◆ Exercise brief: Every word of the listing must be returned. Retype it exactly.

◆ Records:

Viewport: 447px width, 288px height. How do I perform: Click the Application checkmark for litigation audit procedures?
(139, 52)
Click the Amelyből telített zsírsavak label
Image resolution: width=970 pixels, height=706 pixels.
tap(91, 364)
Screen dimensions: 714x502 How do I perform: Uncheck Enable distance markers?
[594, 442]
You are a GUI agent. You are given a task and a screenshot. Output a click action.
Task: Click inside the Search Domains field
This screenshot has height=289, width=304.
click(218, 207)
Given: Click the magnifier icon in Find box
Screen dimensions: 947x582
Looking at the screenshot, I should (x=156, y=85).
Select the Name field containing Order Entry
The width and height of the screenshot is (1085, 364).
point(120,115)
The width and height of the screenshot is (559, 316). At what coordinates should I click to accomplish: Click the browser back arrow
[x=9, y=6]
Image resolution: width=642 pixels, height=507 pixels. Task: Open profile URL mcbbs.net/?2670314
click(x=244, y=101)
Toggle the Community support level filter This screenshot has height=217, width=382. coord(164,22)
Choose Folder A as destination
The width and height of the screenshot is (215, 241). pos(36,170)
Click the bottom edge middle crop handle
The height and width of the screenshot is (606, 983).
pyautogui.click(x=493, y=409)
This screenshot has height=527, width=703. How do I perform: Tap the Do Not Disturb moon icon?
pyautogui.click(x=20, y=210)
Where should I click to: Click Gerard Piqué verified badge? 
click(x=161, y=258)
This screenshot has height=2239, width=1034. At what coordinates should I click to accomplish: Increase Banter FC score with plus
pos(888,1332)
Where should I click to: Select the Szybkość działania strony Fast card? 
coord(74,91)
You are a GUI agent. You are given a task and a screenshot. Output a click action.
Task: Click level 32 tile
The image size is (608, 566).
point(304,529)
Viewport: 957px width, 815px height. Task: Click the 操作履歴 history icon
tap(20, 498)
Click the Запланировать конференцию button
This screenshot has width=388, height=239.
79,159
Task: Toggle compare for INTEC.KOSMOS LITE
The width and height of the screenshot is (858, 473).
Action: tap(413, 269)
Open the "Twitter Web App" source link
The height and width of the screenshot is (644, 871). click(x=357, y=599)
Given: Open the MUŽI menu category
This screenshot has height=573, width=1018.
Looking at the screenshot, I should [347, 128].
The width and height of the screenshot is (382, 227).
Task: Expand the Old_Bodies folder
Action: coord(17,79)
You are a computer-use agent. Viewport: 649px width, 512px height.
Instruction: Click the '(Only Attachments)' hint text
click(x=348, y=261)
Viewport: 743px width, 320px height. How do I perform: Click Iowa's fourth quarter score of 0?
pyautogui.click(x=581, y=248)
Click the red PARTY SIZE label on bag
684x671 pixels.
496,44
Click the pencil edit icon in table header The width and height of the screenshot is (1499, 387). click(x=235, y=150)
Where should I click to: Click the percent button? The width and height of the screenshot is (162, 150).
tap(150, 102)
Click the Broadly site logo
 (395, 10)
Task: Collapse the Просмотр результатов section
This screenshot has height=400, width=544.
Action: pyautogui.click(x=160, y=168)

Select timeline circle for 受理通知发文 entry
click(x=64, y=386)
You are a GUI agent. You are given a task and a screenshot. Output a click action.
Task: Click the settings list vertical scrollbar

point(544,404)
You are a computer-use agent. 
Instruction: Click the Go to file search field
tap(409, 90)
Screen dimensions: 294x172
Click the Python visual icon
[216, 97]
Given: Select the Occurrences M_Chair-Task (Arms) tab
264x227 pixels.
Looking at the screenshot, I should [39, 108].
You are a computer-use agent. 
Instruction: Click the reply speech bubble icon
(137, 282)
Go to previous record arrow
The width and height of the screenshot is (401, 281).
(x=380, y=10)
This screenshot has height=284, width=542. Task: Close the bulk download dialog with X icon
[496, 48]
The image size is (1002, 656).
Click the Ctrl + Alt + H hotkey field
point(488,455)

◆ Answer section:
Viewport: 447px width, 288px height. How do I perform: Click the Application checkmark for litigation audit procedures?
(139, 52)
Click the Amelyből telített zsírsavak label
Image resolution: width=970 pixels, height=706 pixels.
tap(91, 364)
Screen dimensions: 714x502 How do I perform: Uncheck Enable distance markers?
[594, 442]
You are a GUI agent. You are given a task and a screenshot. Output a click action.
Task: Click inside the Search Domains field
This screenshot has height=289, width=304.
click(218, 207)
Given: Click the magnifier icon in Find box
Screen dimensions: 947x582
Looking at the screenshot, I should (x=156, y=85).
Select the Name field containing Order Entry
The width and height of the screenshot is (1085, 364).
point(120,115)
The width and height of the screenshot is (559, 316). At what coordinates should I click to accomplish: Click the browser back arrow
[x=9, y=6]
Image resolution: width=642 pixels, height=507 pixels. Task: Open profile URL mcbbs.net/?2670314
click(x=244, y=101)
Toggle the Community support level filter This screenshot has height=217, width=382. coord(164,22)
Choose Folder A as destination
The width and height of the screenshot is (215, 241). pos(36,170)
Click the bottom edge middle crop handle
The height and width of the screenshot is (606, 983).
pyautogui.click(x=493, y=409)
This screenshot has height=527, width=703. How do I perform: Tap the Do Not Disturb moon icon?
pyautogui.click(x=20, y=210)
Where should I click to: Click Gerard Piqué verified badge? 
click(x=161, y=258)
This screenshot has height=2239, width=1034. At what coordinates should I click to accomplish: Increase Banter FC score with plus
pos(888,1332)
Where should I click to: Select the Szybkość działania strony Fast card? 
coord(74,91)
You are a GUI agent. You are given a task and a screenshot. Output a click action.
Task: Click level 32 tile
The image size is (608, 566).
point(304,529)
Viewport: 957px width, 815px height. Task: Click the 操作履歴 history icon
tap(20, 498)
Click the Запланировать конференцию button
This screenshot has width=388, height=239.
79,159
Task: Toggle compare for INTEC.KOSMOS LITE
The width and height of the screenshot is (858, 473).
Action: tap(413, 269)
Open the "Twitter Web App" source link
The height and width of the screenshot is (644, 871). click(x=357, y=599)
Given: Open the MUŽI menu category
This screenshot has height=573, width=1018.
Looking at the screenshot, I should [347, 128].
The width and height of the screenshot is (382, 227).
Task: Expand the Old_Bodies folder
Action: coord(17,79)
You are a computer-use agent. Viewport: 649px width, 512px height.
Instruction: Click the '(Only Attachments)' hint text
click(x=348, y=261)
Viewport: 743px width, 320px height. How do I perform: Click Iowa's fourth quarter score of 0?
pyautogui.click(x=581, y=248)
Click the red PARTY SIZE label on bag
684x671 pixels.
496,44
Click the pencil edit icon in table header The width and height of the screenshot is (1499, 387). click(x=235, y=150)
Where should I click to: Click the percent button? The width and height of the screenshot is (162, 150).
tap(150, 102)
Click the Broadly site logo
 (395, 10)
Task: Collapse the Просмотр результатов section
This screenshot has height=400, width=544.
Action: pyautogui.click(x=160, y=168)

Select timeline circle for 受理通知发文 entry
click(x=64, y=386)
You are a GUI agent. You are given a task and a screenshot. Output a click action.
Task: Click the settings list vertical scrollbar

point(544,404)
You are a computer-use agent. 
Instruction: Click the Go to file search field
tap(409, 90)
Screen dimensions: 294x172
Click the Python visual icon
[216, 97]
Given: Select the Occurrences M_Chair-Task (Arms) tab
264x227 pixels.
Looking at the screenshot, I should [39, 108].
You are a computer-use agent. 
Instruction: Click the reply speech bubble icon
(137, 282)
Go to previous record arrow
The width and height of the screenshot is (401, 281).
(x=380, y=10)
This screenshot has height=284, width=542. Task: Close the bulk download dialog with X icon
[496, 48]
The image size is (1002, 656).
Click the Ctrl + Alt + H hotkey field
point(488,455)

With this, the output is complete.